Suspense atemporal fala sobre maternidade e probabilidade

Os sul-coreanos surpreendem novamente, com este thriller de primeira qualidade e com uma trama improvável, tal qual é costumeiro em seus textos, de navegar por várias vertentes e seguir surpreendendo o público até o último segundo. Portanto, e mesmo sem spoilers por aqui, se não quiser estragar sua experiência, primeiro veja o filme A Ligação, depois volte a esta crítica.

Anotem esse nome: Lee Chung-Hyun escreve e dirige essa produção, que narra a história de uma moça que retorna a antiga casa de sua família, onde passa a receber ligações de um velho telefone sem fio… de uma moça da mesma idade, situada 21 anos no passado, em 1999, que também está na mesma casa e que, à primeira vista, se mostra em apuros, vindo a estabelecer uma curiosa amizade com a protagonista do nosso presente, o que repercute em desastrosas consequências posteriormente. As comparações com ”Alta Frequência” (filme de 2000, com Jim Caviezel e Dennis Quaid) param por aqui, no terreno de estruturar a narrativa da mesma forma, mas aqui a situação é outra.

A Ligação

A Ligação

Chung-Hyun, à maneira do seu conterrâneo Bong Joon-ho (dos excelentes ”Okja” e ”Parasita”), compõe o andamento do enredo com muita ousadia e personalidade, explorando vários gêneros e fazendo com que todos funcionem organicamente (do drama ao suspense, do terror psicológico ao horror gore, indo até a mais pura ficção científica etc.), amparado por um ótimo elenco (todos brilham, mas a dupla Park Shin-hye e Jeon Jong-seo está acima da média, conseguindo trazer empatia, emoção e ira em composições muito distintas e sutis), por uma ambientação intimista e minimalista (mesmo com outros poucos cenários explorados, o foco se dá nas várias versões temporais da casa) e pelo texto poderoso, inventivo e intrigante, que consegue segurar a atenção do público do começo ao fim.

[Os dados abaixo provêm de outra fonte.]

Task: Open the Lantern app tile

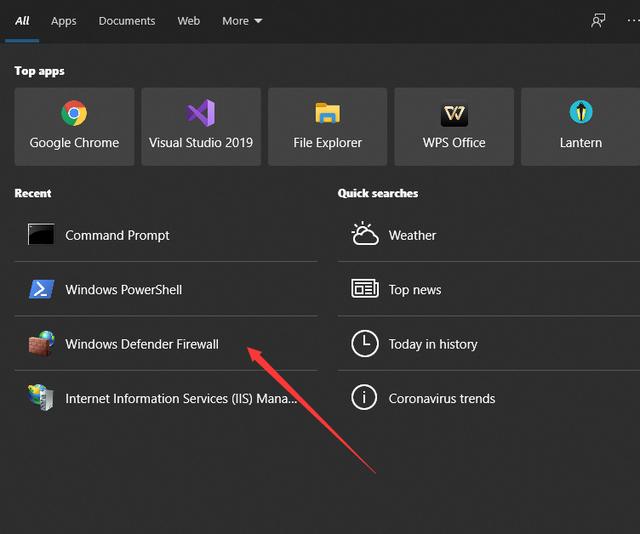Action: click(x=580, y=126)
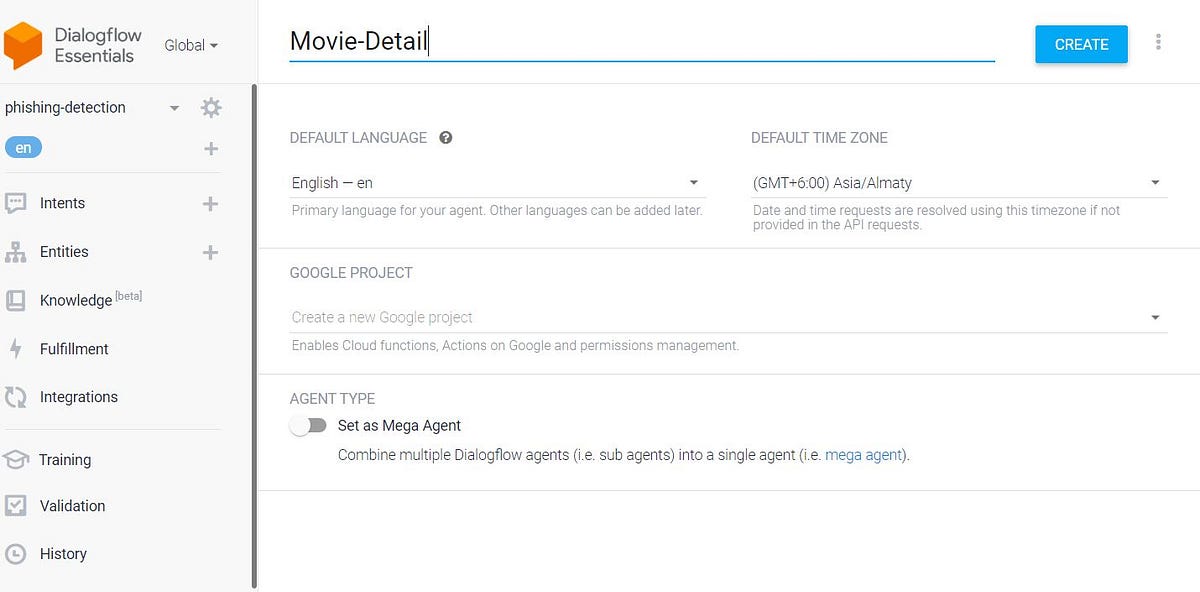Go to the Fulfillment page
1200x592 pixels.
click(x=73, y=348)
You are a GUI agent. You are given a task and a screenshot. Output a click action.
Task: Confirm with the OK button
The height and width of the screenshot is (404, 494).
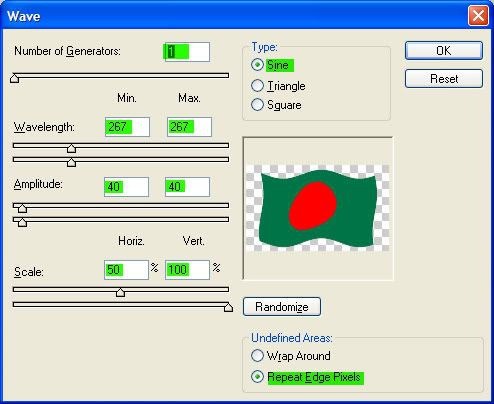point(444,51)
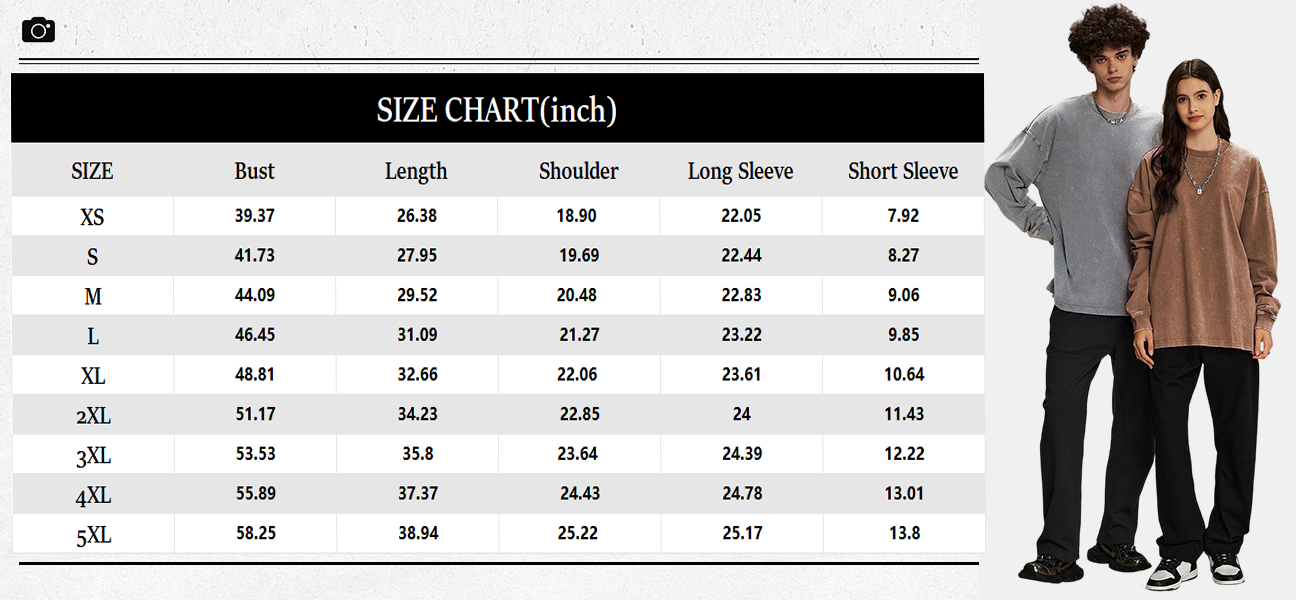Click the Length column header
Image resolution: width=1296 pixels, height=600 pixels.
(416, 171)
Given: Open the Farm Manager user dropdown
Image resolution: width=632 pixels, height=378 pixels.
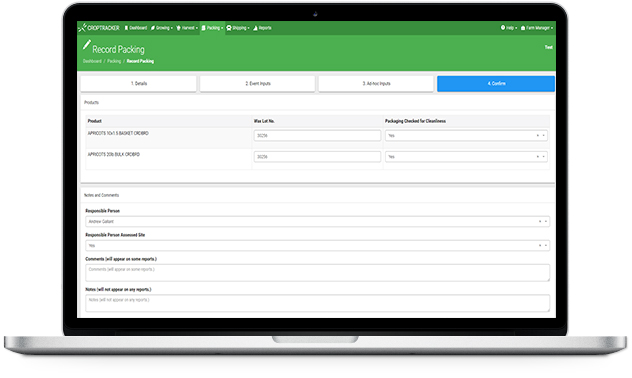Looking at the screenshot, I should tap(537, 28).
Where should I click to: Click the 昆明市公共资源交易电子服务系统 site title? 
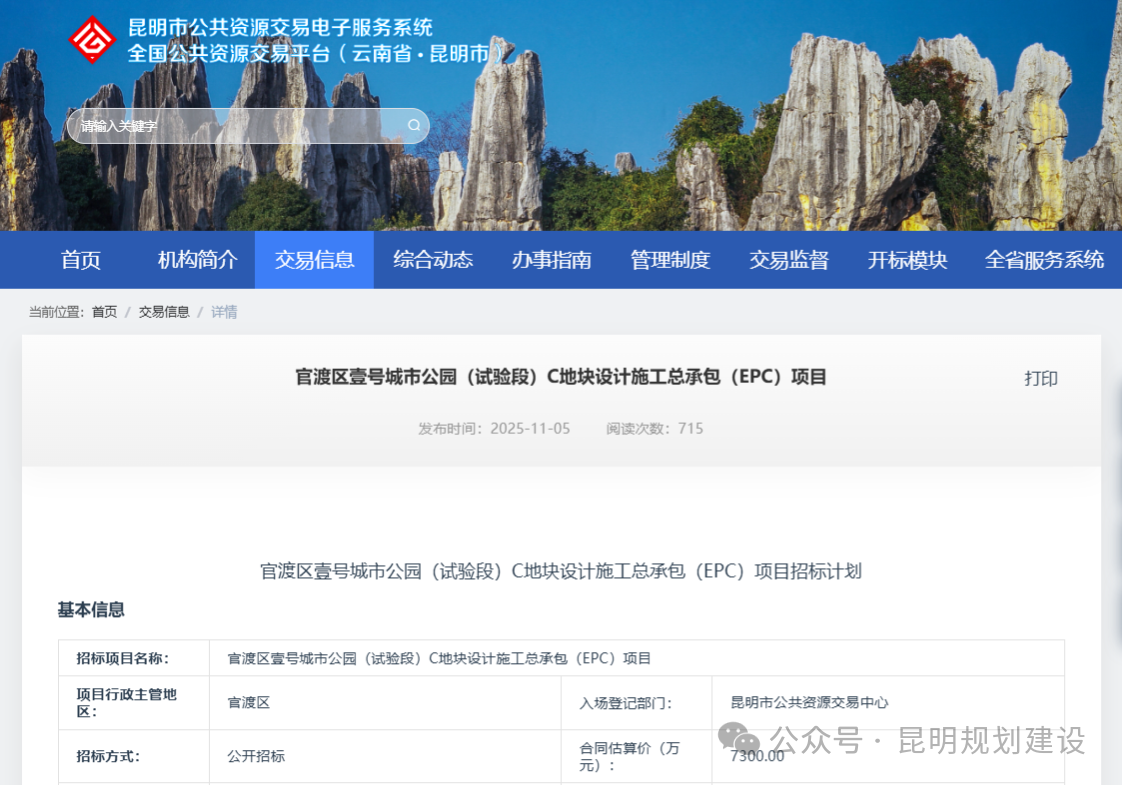click(280, 28)
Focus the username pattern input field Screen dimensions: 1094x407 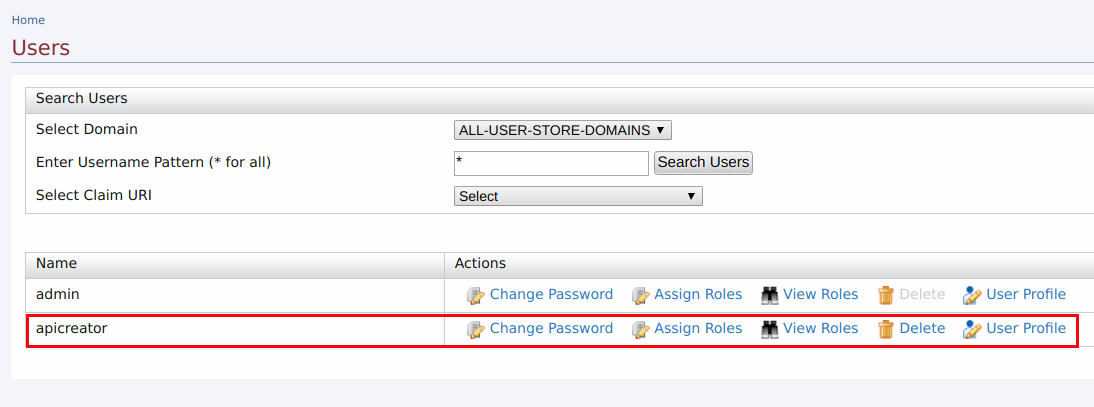[551, 163]
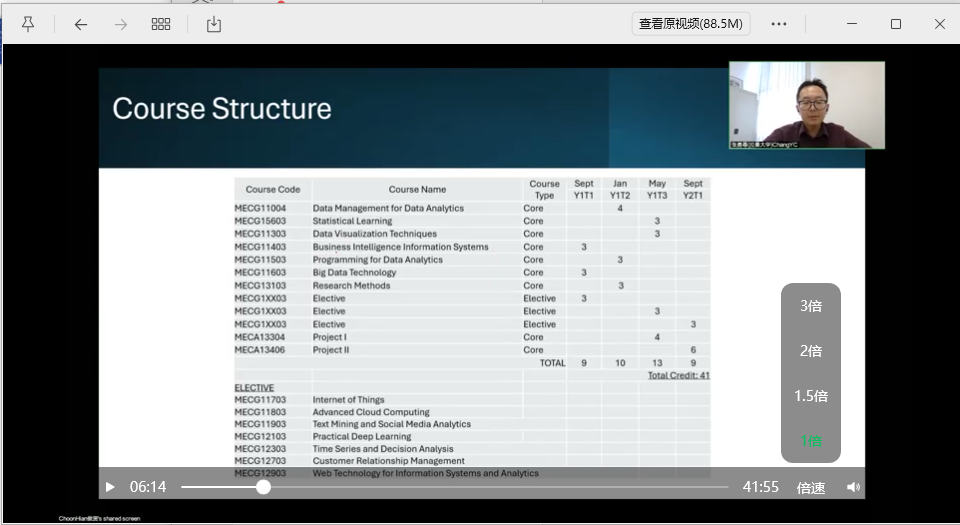Select 3倍 playback speed
The image size is (960, 525).
point(811,306)
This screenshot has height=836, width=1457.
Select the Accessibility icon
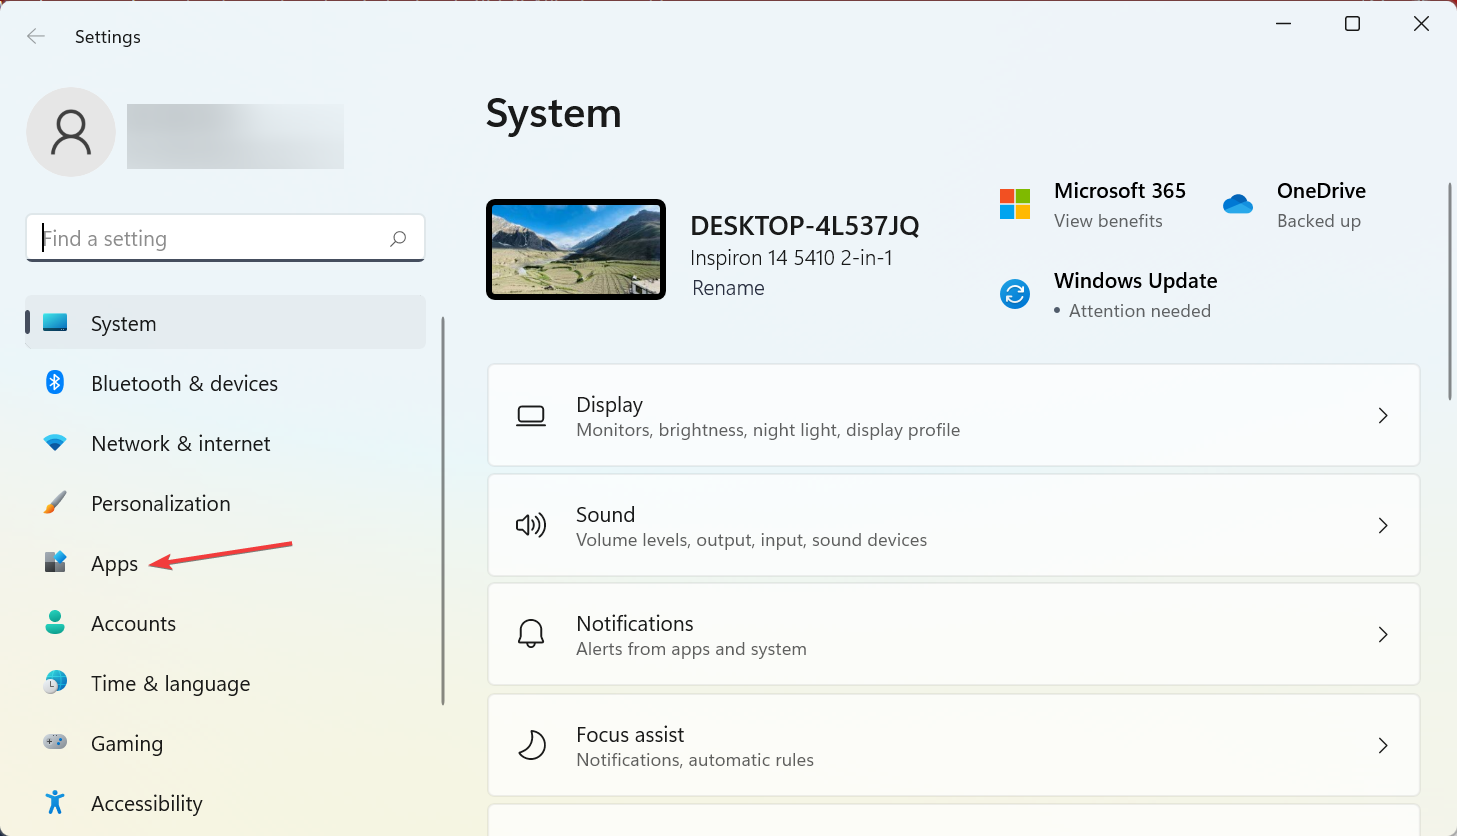(x=54, y=803)
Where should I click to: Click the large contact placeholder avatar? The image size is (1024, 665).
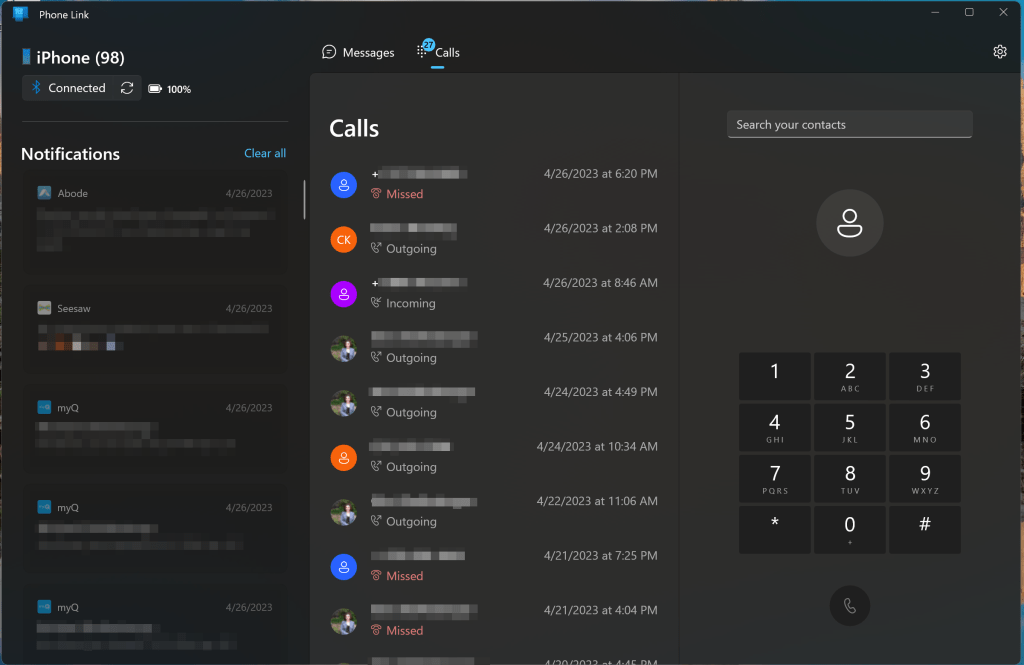[849, 223]
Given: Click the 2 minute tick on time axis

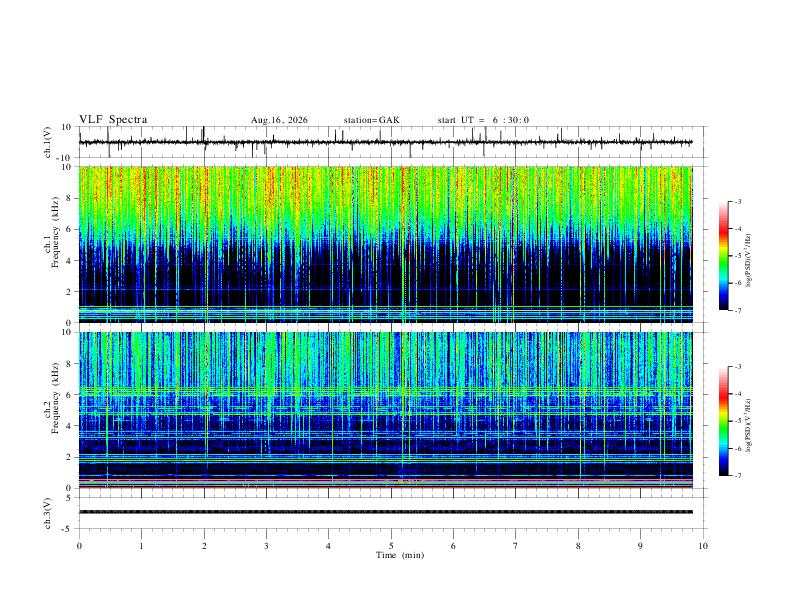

Brincando ainda com probabilidades (algo que qualquer história sobre “viagem no tempo” pede – ainda que não tenhamos a “viagem aqui”), o cineasta usa e abusa de novas situações, à medida que a mínima ação é realizada no passado, vindo a refletir no presente, desde uma marca na parede, até a morte de alguém.

Mistura de gêneros

Saltando do drama de duas mulheres que criam fortes laços de amizade para o terror de perseguição com serial-killer, A Ligação também discute efeitos da maternidade tóxica (na qual as duas jovens são afetadas de diferentes maneiras) como pano de fundo, enquanto vai apertando cada vez mais o parafuso e sufocando o espectador numa história sem saída, onde o aumento de tragédias é inevitável.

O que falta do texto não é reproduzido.